=== DATASET CONTENT ===
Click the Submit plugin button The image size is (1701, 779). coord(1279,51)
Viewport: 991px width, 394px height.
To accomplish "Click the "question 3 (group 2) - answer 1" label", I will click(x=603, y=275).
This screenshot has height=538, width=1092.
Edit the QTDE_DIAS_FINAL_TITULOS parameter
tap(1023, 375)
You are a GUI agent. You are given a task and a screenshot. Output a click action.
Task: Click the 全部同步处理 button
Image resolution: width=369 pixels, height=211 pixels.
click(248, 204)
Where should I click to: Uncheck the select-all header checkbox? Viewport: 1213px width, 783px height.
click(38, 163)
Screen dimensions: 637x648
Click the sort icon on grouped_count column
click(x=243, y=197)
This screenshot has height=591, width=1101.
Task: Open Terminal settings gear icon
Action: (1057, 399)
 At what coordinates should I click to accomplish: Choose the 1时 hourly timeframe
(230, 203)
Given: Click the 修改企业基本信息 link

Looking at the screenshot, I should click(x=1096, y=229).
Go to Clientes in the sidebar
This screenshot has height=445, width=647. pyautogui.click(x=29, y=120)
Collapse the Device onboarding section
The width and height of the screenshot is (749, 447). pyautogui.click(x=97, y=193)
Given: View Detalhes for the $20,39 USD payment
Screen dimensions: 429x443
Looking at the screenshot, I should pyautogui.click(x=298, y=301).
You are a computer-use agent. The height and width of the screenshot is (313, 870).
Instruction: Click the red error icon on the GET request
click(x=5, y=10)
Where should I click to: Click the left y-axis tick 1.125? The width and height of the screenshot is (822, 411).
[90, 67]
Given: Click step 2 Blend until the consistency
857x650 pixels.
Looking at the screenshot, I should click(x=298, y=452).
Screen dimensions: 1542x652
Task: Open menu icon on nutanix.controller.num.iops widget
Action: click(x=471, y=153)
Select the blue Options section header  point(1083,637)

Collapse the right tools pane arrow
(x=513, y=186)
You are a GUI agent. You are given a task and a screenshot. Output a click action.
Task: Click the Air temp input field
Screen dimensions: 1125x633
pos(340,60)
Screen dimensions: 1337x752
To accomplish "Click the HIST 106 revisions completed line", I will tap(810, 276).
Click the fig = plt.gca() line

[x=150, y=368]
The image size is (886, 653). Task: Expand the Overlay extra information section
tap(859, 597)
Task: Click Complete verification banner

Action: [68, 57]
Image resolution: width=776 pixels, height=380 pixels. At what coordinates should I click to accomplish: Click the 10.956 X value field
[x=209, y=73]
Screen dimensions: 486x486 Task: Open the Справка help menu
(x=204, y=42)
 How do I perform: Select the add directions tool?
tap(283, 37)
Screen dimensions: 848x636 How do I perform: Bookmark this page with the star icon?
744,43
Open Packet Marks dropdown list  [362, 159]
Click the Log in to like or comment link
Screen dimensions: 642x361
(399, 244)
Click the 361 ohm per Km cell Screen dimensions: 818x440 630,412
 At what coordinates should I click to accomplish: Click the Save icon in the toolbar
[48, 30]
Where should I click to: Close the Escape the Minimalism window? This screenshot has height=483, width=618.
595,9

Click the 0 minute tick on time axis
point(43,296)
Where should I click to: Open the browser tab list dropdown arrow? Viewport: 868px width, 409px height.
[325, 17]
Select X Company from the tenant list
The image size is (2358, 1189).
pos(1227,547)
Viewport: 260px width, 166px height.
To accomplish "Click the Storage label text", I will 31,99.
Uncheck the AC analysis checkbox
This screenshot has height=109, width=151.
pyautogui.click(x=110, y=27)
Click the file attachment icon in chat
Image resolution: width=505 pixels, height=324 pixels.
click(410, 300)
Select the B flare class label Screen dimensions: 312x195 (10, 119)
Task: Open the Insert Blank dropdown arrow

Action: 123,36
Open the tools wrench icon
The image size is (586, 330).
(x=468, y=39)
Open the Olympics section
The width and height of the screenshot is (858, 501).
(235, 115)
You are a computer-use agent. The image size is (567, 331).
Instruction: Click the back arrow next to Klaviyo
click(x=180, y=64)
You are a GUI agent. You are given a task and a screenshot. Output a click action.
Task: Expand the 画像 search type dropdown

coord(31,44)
===
== SHORT TASK ==
Could you copy out every line of the data above verbatim, changing nothing?

== PROBLEM SOLUTION ==
Click the Submit plugin button The image size is (1701, 779). coord(1279,51)
Viewport: 991px width, 394px height.
To accomplish "Click the "question 3 (group 2) - answer 1" label", I will click(x=603, y=275).
This screenshot has height=538, width=1092.
Edit the QTDE_DIAS_FINAL_TITULOS parameter
tap(1023, 375)
You are a GUI agent. You are given a task and a screenshot. Output a click action.
Task: Click the 全部同步处理 button
Image resolution: width=369 pixels, height=211 pixels.
click(248, 204)
Where should I click to: Uncheck the select-all header checkbox? Viewport: 1213px width, 783px height.
click(38, 163)
Screen dimensions: 637x648
Click the sort icon on grouped_count column
click(x=243, y=197)
This screenshot has height=591, width=1101.
Task: Open Terminal settings gear icon
Action: (1057, 399)
 At what coordinates should I click to accomplish: Choose the 1时 hourly timeframe
(230, 203)
Given: Click the 修改企业基本信息 link

Looking at the screenshot, I should click(x=1096, y=229).
Go to Clientes in the sidebar
This screenshot has height=445, width=647. pyautogui.click(x=29, y=120)
Collapse the Device onboarding section
The width and height of the screenshot is (749, 447). pyautogui.click(x=97, y=193)
Given: View Detalhes for the $20,39 USD payment
Screen dimensions: 429x443
Looking at the screenshot, I should pyautogui.click(x=298, y=301).
You are a computer-use agent. The height and width of the screenshot is (313, 870).
Instruction: Click the red error icon on the GET request
click(x=5, y=10)
Where should I click to: Click the left y-axis tick 1.125? The width and height of the screenshot is (822, 411).
[90, 67]
Given: Click step 2 Blend until the consistency
857x650 pixels.
Looking at the screenshot, I should click(x=298, y=452).
Screen dimensions: 1542x652
Task: Open menu icon on nutanix.controller.num.iops widget
Action: click(x=471, y=153)
Select the blue Options section header  point(1083,637)

Collapse the right tools pane arrow
(x=513, y=186)
You are a GUI agent. You are given a task and a screenshot. Output a click action.
Task: Click the Air temp input field
Screen dimensions: 1125x633
pos(340,60)
Screen dimensions: 1337x752
To accomplish "Click the HIST 106 revisions completed line", I will tap(810, 276).
Click the fig = plt.gca() line

[x=150, y=368]
The image size is (886, 653). Task: Expand the Overlay extra information section
tap(859, 597)
Task: Click Complete verification banner

Action: [68, 57]
Image resolution: width=776 pixels, height=380 pixels. At what coordinates should I click to accomplish: Click the 10.956 X value field
[x=209, y=73]
Screen dimensions: 486x486 Task: Open the Справка help menu
(x=204, y=42)
 How do I perform: Select the add directions tool?
tap(283, 37)
Screen dimensions: 848x636 How do I perform: Bookmark this page with the star icon?
744,43
Open Packet Marks dropdown list  [362, 159]
Click the Log in to like or comment link
Screen dimensions: 642x361
(399, 244)
Click the 361 ohm per Km cell Screen dimensions: 818x440 630,412
 At what coordinates should I click to accomplish: Click the Save icon in the toolbar
[48, 30]
Where should I click to: Close the Escape the Minimalism window? This screenshot has height=483, width=618.
595,9

Click the 0 minute tick on time axis
point(43,296)
Where should I click to: Open the browser tab list dropdown arrow? Viewport: 868px width, 409px height.
[325, 17]
Select X Company from the tenant list
The image size is (2358, 1189).
pos(1227,547)
Viewport: 260px width, 166px height.
To accomplish "Click the Storage label text", I will 31,99.
Uncheck the AC analysis checkbox
This screenshot has height=109, width=151.
pyautogui.click(x=110, y=27)
Click the file attachment icon in chat
Image resolution: width=505 pixels, height=324 pixels.
click(410, 300)
Select the B flare class label Screen dimensions: 312x195 (10, 119)
Task: Open the Insert Blank dropdown arrow

Action: 123,36
Open the tools wrench icon
The image size is (586, 330).
(x=468, y=39)
Open the Olympics section
The width and height of the screenshot is (858, 501).
(235, 115)
You are a computer-use agent. The image size is (567, 331).
Instruction: Click the back arrow next to Klaviyo
click(x=180, y=64)
You are a GUI agent. You are given a task and a screenshot. Output a click action.
Task: Expand the 画像 search type dropdown

coord(31,44)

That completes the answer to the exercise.